### Quoted text
## START
We will have to agree to disagree. 

PS: a year ago gold was at $950/oz. now it is at $1000, a mere few percent increase over 1 year.


----------



## adeel_sami

Nearly a week ago I read an article on CNBC stating the US equity markets may shed around 7%-17% in October. In the meanwhile, the Dow registered -3.4% in the past two weeks so the Nasdaq and S&P 500 with -4% ..

Does anyone know about this, please tell us more ..


----------



## Toro

Zander said:


> We will have to agree to disagree.
> 
> PS: a year ago gold was at $950/oz. now it is at $1000, a mere few percent increase over 1 year.



Disagreeing is what creates opportunity in the market and makes things interesting!  If we all agreed, nobody would make money.

Gold not being down 40% like almost all other asset classes in the most powerful deflationary environment in 75 years is why I think that the inflation will eventually overwhelm deflation.

But you might be correct.  The forces of deflation are powerful and they may overwhelm the government.  

I don't think in absolutes when investing.  I've seen too many people get hammered in the market thinking in certainties.


----------



## Toro

adeel_sami said:


> Nearly a week ago I read an article on CNBC stating the US equity markets may shed around 7%-17% in October. In the meanwhile, the Dow registered -3.4% in the past two weeks so the Nasdaq and S&P 500 with -4% ..
> 
> Does anyone know about this, please tell us more ..



Yes.

Most pundits are wrong.  It is a perilous investment strategy to rely on what one person says.  Instead, form your opinions based on your own research and strategy.  You will do much better over the long run.


----------



## Terral

Hi Toro:



Toro said:


> Not sure how much of this I believe of this.
> 
> Robert Reich's Blog: Why the Dow is Hitting 10,000 Even When Consumers Can't Buy And Business Cries "Socialism"



Anyone in the markets now cuckoo are playing the tables in Las Vegas. The markets have been going up, because the value of the U.S. Dollar is going down. You need 'more' dollars to buy the same stocks. :0)

[ame="http://www.youtube.com/watch?v=jN8hiIE1Dm0"]Listen to Gerald Celente[/ame]

[ame=http://www.youtube.com/watch?v=wkBRmty7fKc]Listen to Peter Schiff[/ame]

The top ten reasons that the USA is worthy of destruction appear on my Topic here, but being DUPED by Bernanke and the Rothschild/Rockefeller-owned FED ranks right up there at #1 . . . 

GL,

Terral


----------



## Paulie

Zander said:


> Toro said:
> 
> 
> 
> 
> 
> Zander said:
> 
> 
> 
> Here is why we are facing deflation. The Credit bubble exploded last year. Fed attempts to re-inflate credit by massive injection of liquidity. Banks take new funds but still say no to new loans. Credit continues to contract albeit more slowly. Result= Deflation. The amount of currency in the USA is less than 1/100th of the amount of "Credit".  The Fed can not print money fast enough to defeat the forces of deflation. It is inevitable.
> 
> 
> 
> 
> Credit contraction is certainly deflationary, and the forces of deflation currently are enormously powerful.
> 
> However, even though there may be another trillion dollars written down in the financial sector, most of the credit contraction is probably over.  Over a trillion dollars has been written off in the formal banking system, while the shadow banking system has imploded, taking a couple trillion dollars in credit with it.
## END
### Directives
A: Answer these questions about the forum thread on gold and deflation, one line per answer:
(i) What price per ounce was gold a year ago, according to Zander?
(ii) By how much did the Dow fall in the past two weeks, according to adeel_sami?
(iii) In the post Zander wrote on deflation, how does the amount of currency in the USA compare with the amount of "Credit"?
B: Pick up the forum thread on gold and deflation after its last sentence and keep writing it.

### Supplied data
## START
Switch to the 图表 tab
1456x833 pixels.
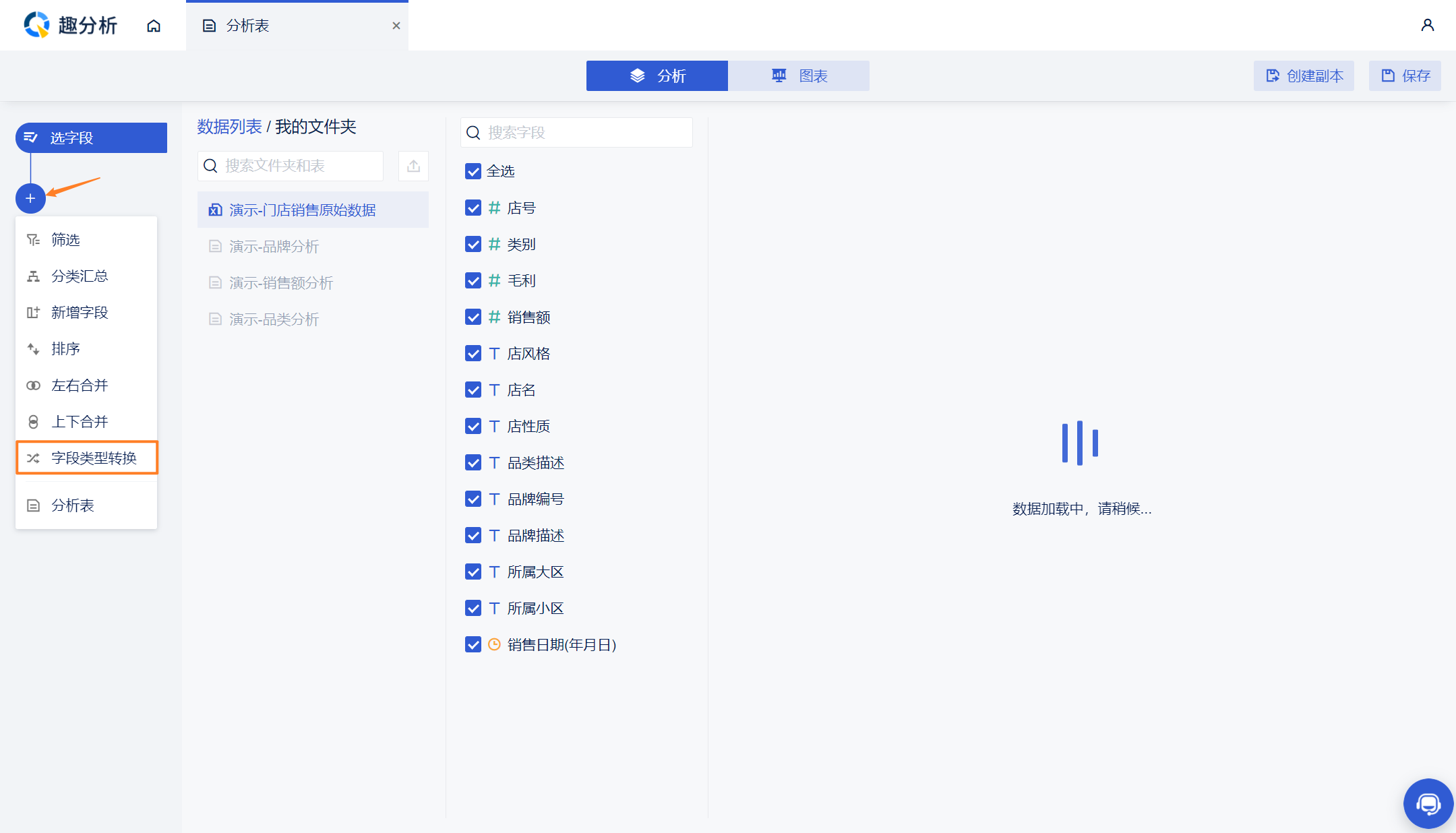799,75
## END
## START
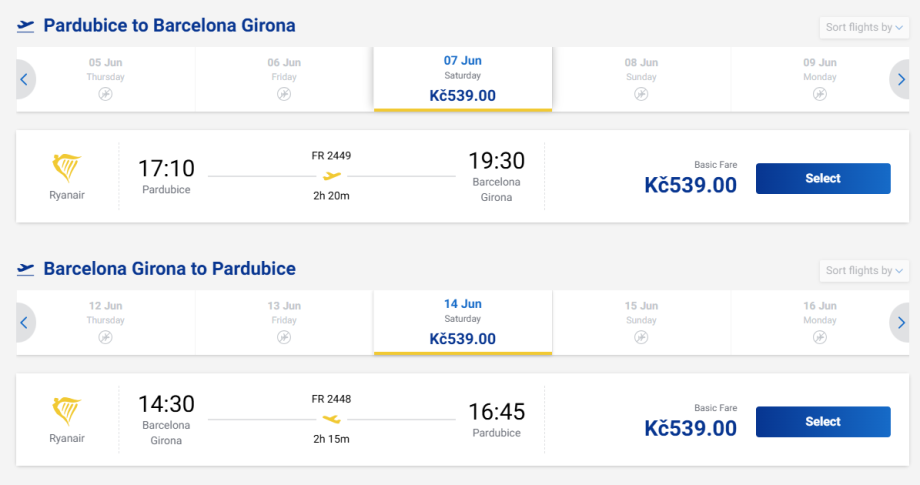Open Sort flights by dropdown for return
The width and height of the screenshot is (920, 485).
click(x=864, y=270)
## END
### Task-by-task results
A:
(i) $950 per ounce.
(ii) 3.4 percent.
(iii) It is less than 1/100th of the amount of "Credit".

B:
> 
> Despite this enormous collapse in credit, consumer prices have fallen a mere couple percent.
> 
> The response by the government has been to flood the system with liquidity and support various asset markets.  Loans to businesses have been declining but loans to the government have been skyrocketing.  The Fed will do whatever is necessary to ensure that there is not a deflationary collapse, even if that means expanding its balance sheet to $4-$5 trillion to absorb further losses in the capital markets.
> 
> The collapse of the financial system is predictably a deflationary event.  However, the government's response is unsurprisingly inflationary.  It is no accident that the guy considered perhaps the world's foremost expert alive on the Depression heads the Fed. Bernanke once famously said the Fed could drop dollar bills from helicopters.  I take him at his word, at least figuratively.
> 
> The markets are sniffing this out.  Gold is at $1005, near its all-time highs.  Gold - the ultimate store in value - is the only asset that is near its all-time high.
> 
> The forces in the economy are deflationary but the response is inflationary.  Ultimately, the government will win out.  Bet on the guys with the printing machines.
> 
> Click to expand...
> 
> 
> We will have to agree to disagree.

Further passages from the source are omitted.